Ed Ames Obituary, Ed Ames Has Passed Away

Ed Ames Obituary, Daniel Boone Star and Ames Brothers Singer Dies at 95

Ed Ames Obituary, Death Cause – Ed Ames, a member of the Ames Brothers singing quartet and a star of the television series “Daniel Boone” in the 1960s, passed away on Sunday at his home in Los Angeles. He was 84 years old. He was 95. In 1950, the rendition of “Rag Mop” performed by Ed Ames and his brothers Vic, Joe, and Gene Ames was a commercial success. When he was performing under his own name, he achieved success with the songs “Who Will Answer?,” “My Cup Runneth Over,” and “Try to Remember.” In the 1950s, they had a syndicated television show called “The Ames Brothers Show,” and before they disbanded in 1963, they had 49 songs that reached the top of the charts.

After that, he began a career in acting, which includes roles in the off-Broadway productions of “The Crucible” and “The Fantasticks,” as well as a starring part in the Broadway production of “Carnival!” He shared the stage with Kirk Douglas, Gene Wilder, and William Daniels in the Broadway production of “One Flew Over the Cuckoo’s Nest.” Ames played Mingo, a Cherokee Indian character with a British father, for numerous seasons of the Fess Parker Western “Daniel Boone.” Despite the fact that Ames was of Russian Jewish descent, he was cast several times in roles that required him to portray Native Americans.

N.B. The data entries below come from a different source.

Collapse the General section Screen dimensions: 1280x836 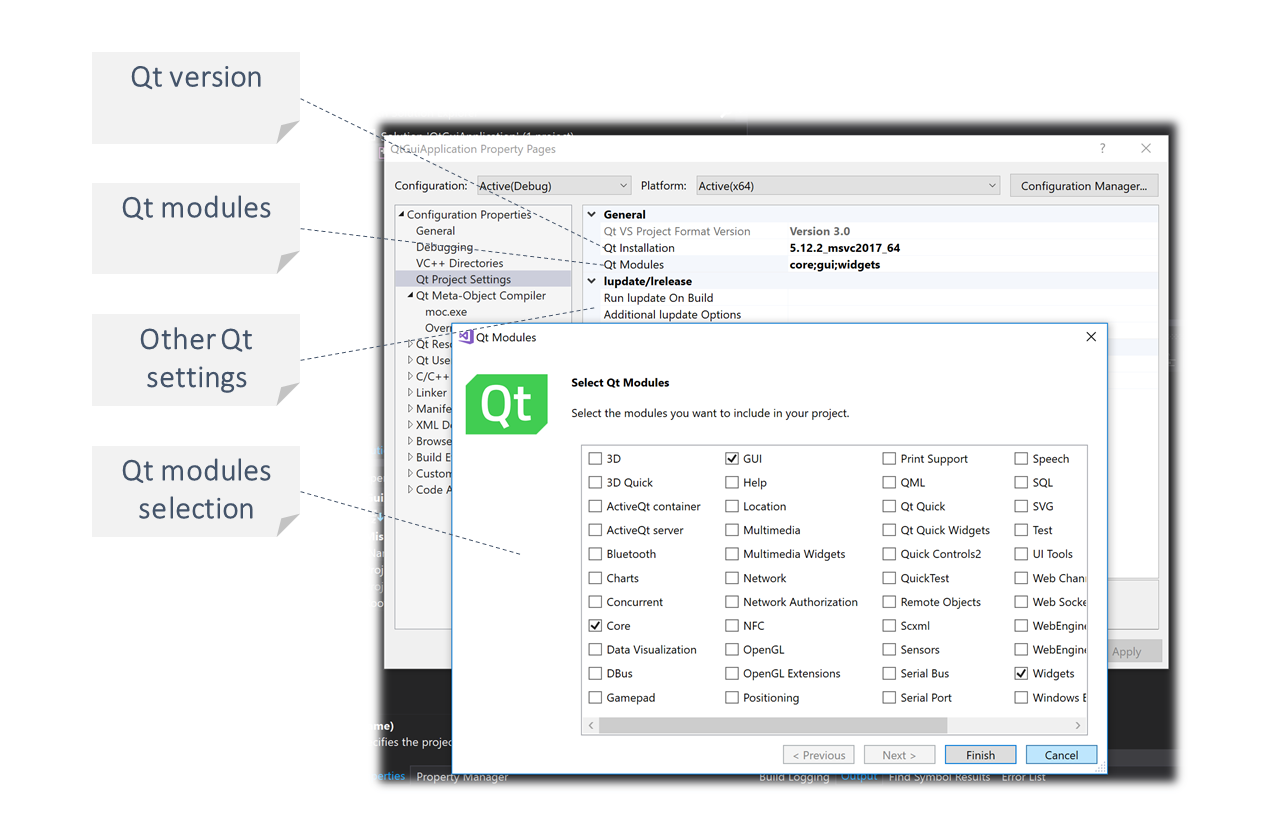592,214
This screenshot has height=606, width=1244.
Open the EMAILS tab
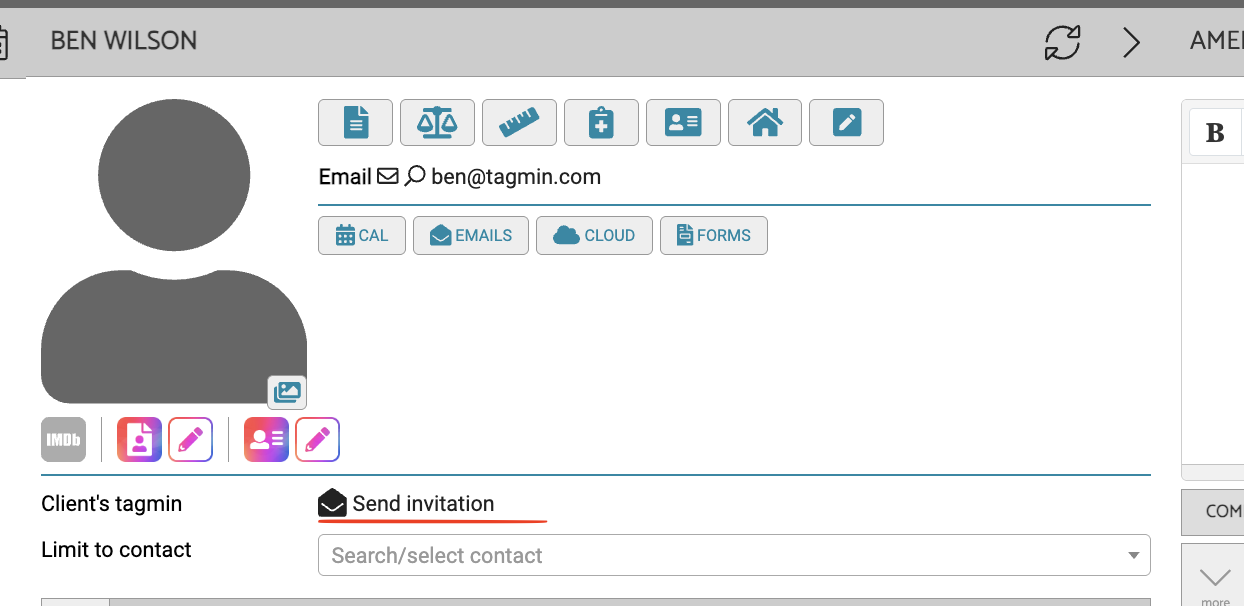pyautogui.click(x=471, y=236)
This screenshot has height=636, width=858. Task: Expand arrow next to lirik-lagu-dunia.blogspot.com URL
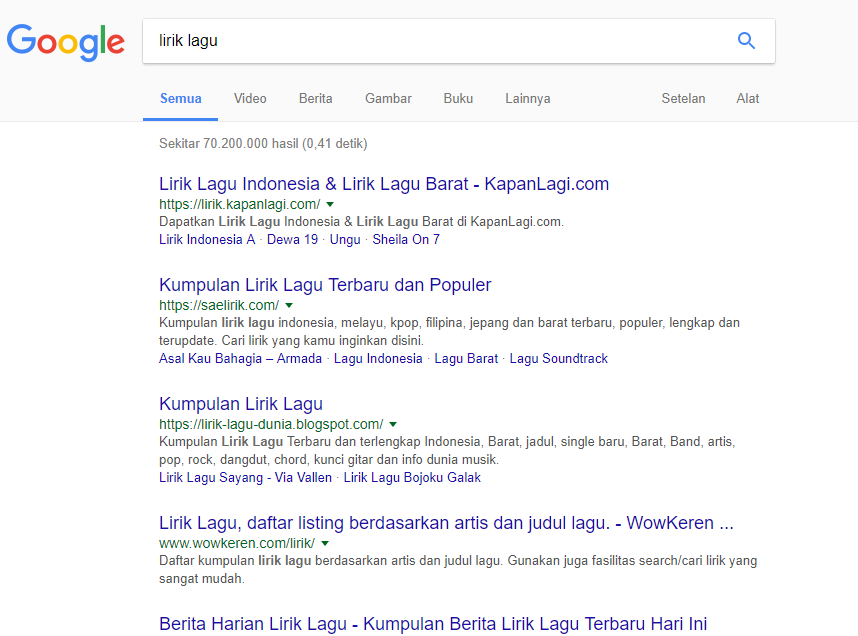[393, 424]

He became famous for his ability to throw a tomahawk, and in 1965, he appeared on “The Tonight Show” and showed Johnny Carson how good he was at it by doing the trick on a panel of wood carved in the shape of a cowboy. Carson improvised a response to the figure being struck firmly in the groin by Ames, saying first, “I didn’t even know you were Jewish!” and then, “Welcome to Frontier Bris.” It has been said that the cheeky reaction drove the studio audience to laugh for a total of four minutes, which is the longest laugh that a studio audience has ever given during the history of television.

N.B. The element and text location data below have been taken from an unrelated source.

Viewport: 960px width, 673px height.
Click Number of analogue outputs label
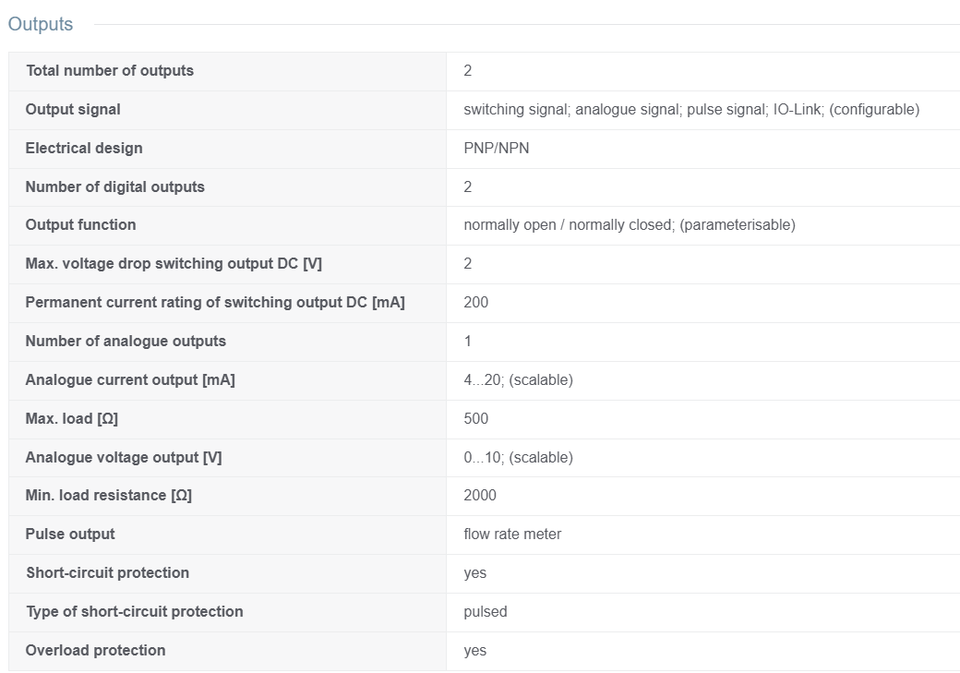[x=126, y=340]
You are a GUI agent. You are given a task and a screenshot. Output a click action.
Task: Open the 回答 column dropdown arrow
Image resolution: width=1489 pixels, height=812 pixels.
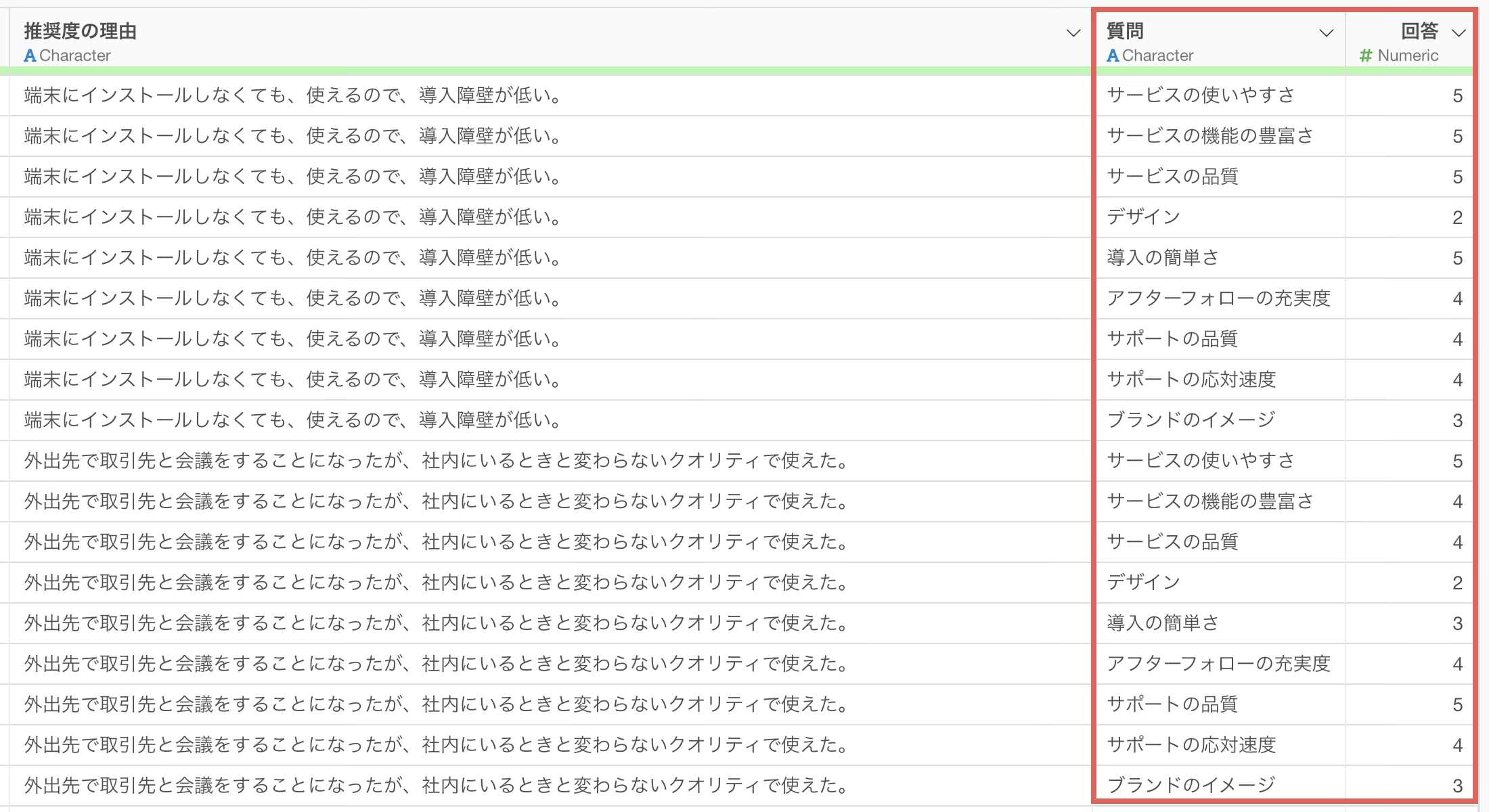1459,33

In addition, he has appeared as a guest on a number of television shows, such as “The Rifleman,” “McCloud,” “Murder She Wrote,” “It’s Garry Shandling’s Show,” and “Jake and the Fatman.” Ames was the youngest of nine children and was born on July 9, 1927 in Malden, Massachusetts. He then attended UCLA and obtained a Bachelor of Arts degree in theater and cinema arts in 1975. His wife, Jeanne, two children, Ronald and Sonya, seven granddaughters, five great-grandchildren, and stepson Stephen Saviano are among those who are left behind after his passing. Marcella, one of his other daughters, passed away before her father.